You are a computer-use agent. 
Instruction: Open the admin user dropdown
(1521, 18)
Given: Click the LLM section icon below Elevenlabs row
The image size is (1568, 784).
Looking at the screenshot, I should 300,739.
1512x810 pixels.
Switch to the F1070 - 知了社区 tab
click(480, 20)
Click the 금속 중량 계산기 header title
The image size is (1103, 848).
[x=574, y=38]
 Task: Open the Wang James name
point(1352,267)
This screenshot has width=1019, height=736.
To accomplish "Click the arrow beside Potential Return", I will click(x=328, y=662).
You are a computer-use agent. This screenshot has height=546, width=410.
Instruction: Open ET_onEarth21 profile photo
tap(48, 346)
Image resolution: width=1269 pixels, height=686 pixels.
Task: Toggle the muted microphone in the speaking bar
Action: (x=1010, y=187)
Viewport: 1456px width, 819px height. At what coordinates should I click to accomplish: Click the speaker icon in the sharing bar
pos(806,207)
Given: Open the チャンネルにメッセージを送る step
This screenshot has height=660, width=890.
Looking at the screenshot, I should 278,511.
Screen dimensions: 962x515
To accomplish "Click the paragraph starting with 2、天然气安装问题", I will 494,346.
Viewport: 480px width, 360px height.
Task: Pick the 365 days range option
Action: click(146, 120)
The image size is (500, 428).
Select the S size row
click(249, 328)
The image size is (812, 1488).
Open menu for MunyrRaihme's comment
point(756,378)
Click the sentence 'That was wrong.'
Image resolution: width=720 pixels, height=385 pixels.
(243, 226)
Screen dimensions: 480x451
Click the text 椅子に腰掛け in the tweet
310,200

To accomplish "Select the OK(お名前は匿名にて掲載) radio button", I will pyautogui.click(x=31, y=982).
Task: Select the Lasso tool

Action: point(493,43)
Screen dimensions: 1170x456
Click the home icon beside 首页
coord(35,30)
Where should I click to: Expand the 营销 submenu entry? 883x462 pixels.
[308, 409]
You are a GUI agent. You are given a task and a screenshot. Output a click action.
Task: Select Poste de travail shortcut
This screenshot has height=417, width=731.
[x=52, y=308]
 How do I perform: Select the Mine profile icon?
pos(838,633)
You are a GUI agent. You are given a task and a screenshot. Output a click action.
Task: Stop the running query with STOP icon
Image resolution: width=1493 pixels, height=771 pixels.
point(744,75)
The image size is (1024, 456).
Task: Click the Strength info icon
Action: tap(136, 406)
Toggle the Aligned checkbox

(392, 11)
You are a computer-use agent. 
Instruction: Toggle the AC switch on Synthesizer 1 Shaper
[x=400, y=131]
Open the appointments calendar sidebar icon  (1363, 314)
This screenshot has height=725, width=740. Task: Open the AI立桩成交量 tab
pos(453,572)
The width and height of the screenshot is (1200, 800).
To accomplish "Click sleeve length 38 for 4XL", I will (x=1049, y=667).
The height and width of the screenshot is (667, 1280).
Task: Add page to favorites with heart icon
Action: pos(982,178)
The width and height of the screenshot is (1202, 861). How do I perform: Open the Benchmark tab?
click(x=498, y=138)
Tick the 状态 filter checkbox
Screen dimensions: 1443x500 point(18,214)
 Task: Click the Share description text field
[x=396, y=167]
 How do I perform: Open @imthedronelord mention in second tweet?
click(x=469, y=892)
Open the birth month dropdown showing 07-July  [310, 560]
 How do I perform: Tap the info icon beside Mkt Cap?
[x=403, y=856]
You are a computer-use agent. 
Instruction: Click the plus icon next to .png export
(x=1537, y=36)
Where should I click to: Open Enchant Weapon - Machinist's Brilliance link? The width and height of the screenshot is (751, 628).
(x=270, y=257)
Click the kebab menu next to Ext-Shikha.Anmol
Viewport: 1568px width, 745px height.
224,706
◆ ◆ ◆ ◆
(Exercise):
Each record above, from first to last, should be written out again exactly.

(Task response):
You are a computer-use agent. 
Instruction: Open the admin user dropdown
(1521, 18)
Given: Click the LLM section icon below Elevenlabs row
The image size is (1568, 784).
Looking at the screenshot, I should 300,739.
1512x810 pixels.
Switch to the F1070 - 知了社区 tab
click(480, 20)
Click the 금속 중량 계산기 header title
The image size is (1103, 848).
[x=574, y=38]
 Task: Open the Wang James name
point(1352,267)
This screenshot has width=1019, height=736.
To accomplish "Click the arrow beside Potential Return", I will click(x=328, y=662).
You are a computer-use agent. This screenshot has height=546, width=410.
Instruction: Open ET_onEarth21 profile photo
tap(48, 346)
Image resolution: width=1269 pixels, height=686 pixels.
Task: Toggle the muted microphone in the speaking bar
Action: (x=1010, y=187)
Viewport: 1456px width, 819px height. At what coordinates should I click to accomplish: Click the speaker icon in the sharing bar
pos(806,207)
Given: Open the チャンネルにメッセージを送る step
This screenshot has height=660, width=890.
Looking at the screenshot, I should 278,511.
Screen dimensions: 962x515
To accomplish "Click the paragraph starting with 2、天然气安装问题", I will 494,346.
Viewport: 480px width, 360px height.
Task: Pick the 365 days range option
Action: click(146, 120)
The image size is (500, 428).
Select the S size row
click(249, 328)
The image size is (812, 1488).
Open menu for MunyrRaihme's comment
point(756,378)
Click the sentence 'That was wrong.'
Image resolution: width=720 pixels, height=385 pixels.
(243, 226)
Screen dimensions: 480x451
Click the text 椅子に腰掛け in the tweet
310,200

To accomplish "Select the OK(お名前は匿名にて掲載) radio button", I will pyautogui.click(x=31, y=982).
Task: Select the Lasso tool

Action: point(493,43)
Screen dimensions: 1170x456
Click the home icon beside 首页
coord(35,30)
Where should I click to: Expand the 营销 submenu entry? 883x462 pixels.
[308, 409]
You are a GUI agent. You are given a task and a screenshot. Output a click action.
Task: Select Poste de travail shortcut
This screenshot has height=417, width=731.
[x=52, y=308]
 How do I perform: Select the Mine profile icon?
pos(838,633)
You are a GUI agent. You are given a task and a screenshot. Output a click action.
Task: Stop the running query with STOP icon
Image resolution: width=1493 pixels, height=771 pixels.
point(744,75)
The image size is (1024, 456).
Task: Click the Strength info icon
Action: tap(136, 406)
Toggle the Aligned checkbox

(392, 11)
You are a computer-use agent. 
Instruction: Toggle the AC switch on Synthesizer 1 Shaper
[x=400, y=131]
Open the appointments calendar sidebar icon  (1363, 314)
This screenshot has height=725, width=740. Task: Open the AI立桩成交量 tab
pos(453,572)
The width and height of the screenshot is (1200, 800).
To accomplish "Click sleeve length 38 for 4XL", I will (x=1049, y=667).
The height and width of the screenshot is (667, 1280).
Task: Add page to favorites with heart icon
Action: pos(982,178)
The width and height of the screenshot is (1202, 861). How do I perform: Open the Benchmark tab?
click(x=498, y=138)
Tick the 状态 filter checkbox
Screen dimensions: 1443x500 point(18,214)
 Task: Click the Share description text field
[x=396, y=167]
 How do I perform: Open @imthedronelord mention in second tweet?
click(x=469, y=892)
Open the birth month dropdown showing 07-July  [310, 560]
 How do I perform: Tap the info icon beside Mkt Cap?
[x=403, y=856]
You are a computer-use agent. 
Instruction: Click the plus icon next to .png export
(x=1537, y=36)
Where should I click to: Open Enchant Weapon - Machinist's Brilliance link? The width and height of the screenshot is (751, 628).
(x=270, y=257)
Click the kebab menu next to Ext-Shikha.Anmol
Viewport: 1568px width, 745px height.
224,706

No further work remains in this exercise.